5

I understand that matter cannot pass through other solid matter because of the electrons that orbit an atom prevents this but I was curious to know if it is theoretically possible to somehow get passed this problem caused by the electron shell and by doing so would this allow th effective passage of matter through matter.

My thinking was that on the scale of the atom the amount of space taken up by actual particle mass is small compared to the space between the nucleus and the electron cloud so if the electron problem can be circumvented then all that space could possibly be used to pass through.

It would probably take some fanciful piece of tech based on unknown physics but i though i would ask!! Thanks.

  • 1
    You would have to deal with the electromagnetic repulsion. Heard of tunnel effect? – jinawee Jun 10 '13 at 20:11
  • 2
    Yes, from quantum mechanics it is possible but very very unlikely or you have to wait a very very long time for it to happen. – Dilaton Jun 10 '13 at 20:11
  • 1
    And even then it's more likely your atoms will tunnel into voids in the wall one by one before you jump through coherently.

    (Aside: my flippant answer to the title question is "Yes, if you throw them hard enough.")

    – Chay Paterson Jun 10 '13 at 20:17
  • 1
    I know that the Pauli exclusion principal would prohibit it. I however don't know enough about quantum tunneling to answer this completely. – Henry F Jun 10 '13 at 21:31
  • 2
    And, of course, the US Army tried to do just that. Major General Stubblebine's office also tried to kill enemies at a distance by thought alone. This is documented in various places (including the movie "The men who stare at goats"). See http://www.jonronson.com/goats_chapter.html – hdhondt Jun 11 '13 at 01:40
  • 1
    Related: http://physics.stackexchange.com/q/1077/2451 – Qmechanic Jul 05 '13 at 12:38
  • You can do this, but you won't survive it. – Anubhav Goel Mar 16 '16 at 04:58
  • Nope, Symmetrization postulate (one of the postulates of QM) and hence Pauli exclusion principle –  Mar 16 '16 at 08:38
  • I use a specially engineered device for passing through walls. And another for seeing through them. –  Mar 16 '16 at 09:10

2 Answers2

6

Macroscopic objects, as a human being, are expressed on an underlying quantum mechanical framework. All matter is composed of atoms and molecules , which are quantum mechanical entities.

The Bohr model of the atom does not really hold. It is a model that has similarities with the quantum mechanical one, but has been superseded by it. Quantum mechanics is all about probabilities, everything can be described by a mathematical wave function whose complex conjugate squared gives the probability for the interaction , in this case passing through a wall, to occur.

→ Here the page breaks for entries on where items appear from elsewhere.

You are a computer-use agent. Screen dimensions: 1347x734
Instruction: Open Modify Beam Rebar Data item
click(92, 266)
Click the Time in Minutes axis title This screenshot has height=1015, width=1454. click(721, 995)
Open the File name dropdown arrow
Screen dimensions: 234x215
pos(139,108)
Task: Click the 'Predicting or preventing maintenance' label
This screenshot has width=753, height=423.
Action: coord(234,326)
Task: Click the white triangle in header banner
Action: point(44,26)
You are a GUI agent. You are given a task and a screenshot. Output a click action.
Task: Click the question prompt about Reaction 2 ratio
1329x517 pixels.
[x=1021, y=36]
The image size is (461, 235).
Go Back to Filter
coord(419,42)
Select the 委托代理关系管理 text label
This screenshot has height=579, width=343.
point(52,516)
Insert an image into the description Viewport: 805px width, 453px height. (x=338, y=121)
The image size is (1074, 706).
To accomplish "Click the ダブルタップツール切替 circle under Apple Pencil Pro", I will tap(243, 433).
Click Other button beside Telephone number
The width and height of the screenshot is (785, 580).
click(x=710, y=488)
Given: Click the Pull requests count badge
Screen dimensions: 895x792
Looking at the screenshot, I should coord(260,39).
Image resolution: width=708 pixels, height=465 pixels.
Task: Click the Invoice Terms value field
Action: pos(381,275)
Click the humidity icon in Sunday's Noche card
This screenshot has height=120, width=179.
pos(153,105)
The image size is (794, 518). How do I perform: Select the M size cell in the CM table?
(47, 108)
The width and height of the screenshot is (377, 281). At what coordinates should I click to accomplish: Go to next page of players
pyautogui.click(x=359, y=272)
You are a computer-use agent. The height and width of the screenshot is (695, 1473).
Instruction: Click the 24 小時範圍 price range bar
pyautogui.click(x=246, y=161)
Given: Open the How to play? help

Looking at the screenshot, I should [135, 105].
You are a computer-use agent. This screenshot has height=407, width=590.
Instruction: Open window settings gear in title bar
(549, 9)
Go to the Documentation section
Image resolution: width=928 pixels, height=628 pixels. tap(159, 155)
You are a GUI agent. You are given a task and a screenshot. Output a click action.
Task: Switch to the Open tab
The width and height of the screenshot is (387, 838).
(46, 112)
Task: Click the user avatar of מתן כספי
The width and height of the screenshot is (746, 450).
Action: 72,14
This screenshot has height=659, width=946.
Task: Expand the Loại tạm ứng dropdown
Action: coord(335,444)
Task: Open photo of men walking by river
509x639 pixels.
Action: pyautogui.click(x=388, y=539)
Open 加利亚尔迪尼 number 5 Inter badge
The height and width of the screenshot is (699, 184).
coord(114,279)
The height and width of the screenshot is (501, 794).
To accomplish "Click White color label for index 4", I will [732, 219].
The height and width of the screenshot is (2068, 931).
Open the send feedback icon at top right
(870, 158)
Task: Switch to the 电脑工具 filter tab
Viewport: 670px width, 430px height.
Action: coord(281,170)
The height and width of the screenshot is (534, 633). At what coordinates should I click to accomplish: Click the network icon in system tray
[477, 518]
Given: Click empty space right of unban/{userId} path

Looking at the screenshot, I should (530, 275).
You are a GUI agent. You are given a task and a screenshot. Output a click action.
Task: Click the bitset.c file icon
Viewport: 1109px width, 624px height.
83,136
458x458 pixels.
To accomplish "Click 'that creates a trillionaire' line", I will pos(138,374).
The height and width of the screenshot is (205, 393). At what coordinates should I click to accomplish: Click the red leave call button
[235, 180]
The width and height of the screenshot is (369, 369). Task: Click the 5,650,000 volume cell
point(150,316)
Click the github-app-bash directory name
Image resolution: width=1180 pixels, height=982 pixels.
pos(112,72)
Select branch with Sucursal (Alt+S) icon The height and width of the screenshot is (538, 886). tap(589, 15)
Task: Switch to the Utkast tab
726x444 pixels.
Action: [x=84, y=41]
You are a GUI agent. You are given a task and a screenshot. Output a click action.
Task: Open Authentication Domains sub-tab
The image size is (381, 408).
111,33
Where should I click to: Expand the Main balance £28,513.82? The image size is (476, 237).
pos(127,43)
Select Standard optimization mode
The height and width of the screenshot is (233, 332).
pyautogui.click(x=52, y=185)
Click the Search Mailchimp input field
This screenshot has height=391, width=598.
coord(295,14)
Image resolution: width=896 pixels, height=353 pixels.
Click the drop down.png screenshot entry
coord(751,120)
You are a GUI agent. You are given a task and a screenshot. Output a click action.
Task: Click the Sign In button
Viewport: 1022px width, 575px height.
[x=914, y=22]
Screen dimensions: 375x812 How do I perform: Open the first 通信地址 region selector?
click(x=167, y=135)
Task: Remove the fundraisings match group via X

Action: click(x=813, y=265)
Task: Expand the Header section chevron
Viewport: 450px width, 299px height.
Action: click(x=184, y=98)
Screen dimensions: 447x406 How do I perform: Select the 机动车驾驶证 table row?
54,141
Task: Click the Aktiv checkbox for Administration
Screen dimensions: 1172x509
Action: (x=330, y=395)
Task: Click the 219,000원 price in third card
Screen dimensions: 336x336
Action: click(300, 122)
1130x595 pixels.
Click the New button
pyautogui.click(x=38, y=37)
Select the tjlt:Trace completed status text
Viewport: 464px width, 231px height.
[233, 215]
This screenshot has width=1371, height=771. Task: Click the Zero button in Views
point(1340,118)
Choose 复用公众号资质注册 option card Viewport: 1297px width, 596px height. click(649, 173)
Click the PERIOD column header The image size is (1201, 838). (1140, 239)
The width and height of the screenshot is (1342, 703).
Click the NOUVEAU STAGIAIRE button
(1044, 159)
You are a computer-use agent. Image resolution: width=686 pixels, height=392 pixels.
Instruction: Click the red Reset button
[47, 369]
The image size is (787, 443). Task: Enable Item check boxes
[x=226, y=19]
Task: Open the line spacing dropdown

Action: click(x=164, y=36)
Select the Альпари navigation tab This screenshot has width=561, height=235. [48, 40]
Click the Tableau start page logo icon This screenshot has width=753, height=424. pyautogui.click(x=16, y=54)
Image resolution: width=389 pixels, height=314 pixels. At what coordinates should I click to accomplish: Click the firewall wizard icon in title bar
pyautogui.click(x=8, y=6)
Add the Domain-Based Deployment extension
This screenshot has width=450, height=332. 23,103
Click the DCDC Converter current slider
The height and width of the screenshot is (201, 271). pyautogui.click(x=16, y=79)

For simple quantum mechanical entities, like an electron or an alpha particle, there exists a measurable probability to pass a barrier because the probability is non zero. It is called the tunneling effect.

tunneling

It is worth reading the link to get a feeling of the complexity of the set up, even for one quantum mechanically described particle. Note that the energy level is the same, inside and outside the barrier.

The human body is composed out of ~10^23 particles (Avogadro's number). The wall will have orders of magnitude more in the proposed path through the wall. It is not possible to represent in a simple manner as in the image above the wave function of the system "human+wall" but a formalism exists, the density matrix, which allows for a many body representation. The density matrix formalism, gives that the probability of a complex object to tunnel through the wall barrier is effectively zero.

One can have an intuitive grasp on this as even for simple states as in the above example, the phases have to be kept in the wavefunction formalism. When one is dealing with orders of 10^23 the probability of all the phases to be just right for penetration is effectively zero.

anna v
  • 233,453
  • So is it possible or not possible? Is the elegant universe quote in http://ask.metafilter.com/67692/Theory-solids-passing-through-solids wrong? Or is it true that the "force" between would prevent such an occurence, per ask.metafilter.com/171748/Phasing-through-solid-matter-Fact-or-Crap ? – Pacerier Aug 27 '17 at 19:35
  • @Pacerier effectively zero means "not possible" . – anna v Aug 28 '17 at 03:25
2

This is impossible with any academically known technologies. But, theoretically it is possible with extremely vanishingly small probability in a Universe. But, we don't know if in a Multiverse there will be any overlappings among an object's wavefunctions living simultaneously in different Universes. As of now, we don't know if we are in a Universe or in a Multiverse. But, if it turns out to be a Universe, then you can safely assume that the probability is zero.